By RENEE SCHOOF - Associated Press Writer
BEIJING, Dec. 14 (AP) -- China today accused the United States of meddling in its internal affairs by condemning the 14-year prison sentence given to dissident Wei Jingsheng.
Wei was convicted of sedition and sentenced during a one-day trial Wednesday.
He served 14 1/2 years in prison after writing essays in the late 1970s calling for democracy. Upon his release in 1993, Wei immediately resumed promoting democracy and he was taken into custody in 1994 after less than seven months of freedom.
The White House, State Department and House of Representatives on Wednesday all protested Wei's conviction and called for his release.
These statements are "unwarranted accusations and attacks," Foreign Ministry spokesman Chen Jian said today.
Chen's statement, read at a briefing, focused on the United States and did not mention any other country by name, although Germany and Britain have also expressed dismay over the case.
"We strongly condemn these malicious moves by the U.S. side that constitute a serious infringement on China's sovereignty and interference in China's internal affairs," he said.
The United States should stop such "vicious actions" in order to prevent harm to relations with China, Chen said.
A New York-based rights group, Human Rights Watch-Asia, called on the Clinton administration to organize international support for a strong resolution condemning China for rights abuses when the U.N. Human Rights Commission meets in Geneva in March.
"The Chinese government must be held accountable for its treatment of Wei and for all ongoing human rights abuses in China and Tibet," the group said in a statement.
Resolutions critical of China have been debated by the commission in previous years and voted down.
Chen said this was another form of interfering in China's internal affairs. Countries that criticize China before the Human Rights Commission should "stop their futile, harmful activities that also violate international laws," he said.
In Hong Kong, a half-dozen protesters today took turns squeezing into a hastily constructed metal cage padlocked to railings outside the office of the Xinhua news agency, China's de facto embassy in the colony.
Taxi driver Shing Waipong said his first thought when he heard of Wei's sentencing on the radio was: "The Chinese people are slaves."

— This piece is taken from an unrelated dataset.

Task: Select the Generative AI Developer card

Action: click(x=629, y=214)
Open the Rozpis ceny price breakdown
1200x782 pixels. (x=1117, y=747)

Other Hong Kong residents said they feared that Wei's fate was an example of what could happen to them when China takes control of the British colony in 1997.
Virginia Fung, a legislator who joined today's protest, described the worries of her constituents approaching her in the streets: "They say, `Will this happen to me in the future?' I say I don't know."
Lawmakers raised the arrest repeatedly in questioning Governor Chris Patten in the legislature today, and newspapers published angry editorials.
Patten tried to reassure them, saying Britain had made several proposals to China on preventing laws against treason or subversion being used to silence dissidents.
"I guess that Mr. Wei will be in many people's thoughts and prayers this Christmas, and he'll certainly be in mine," Patten said.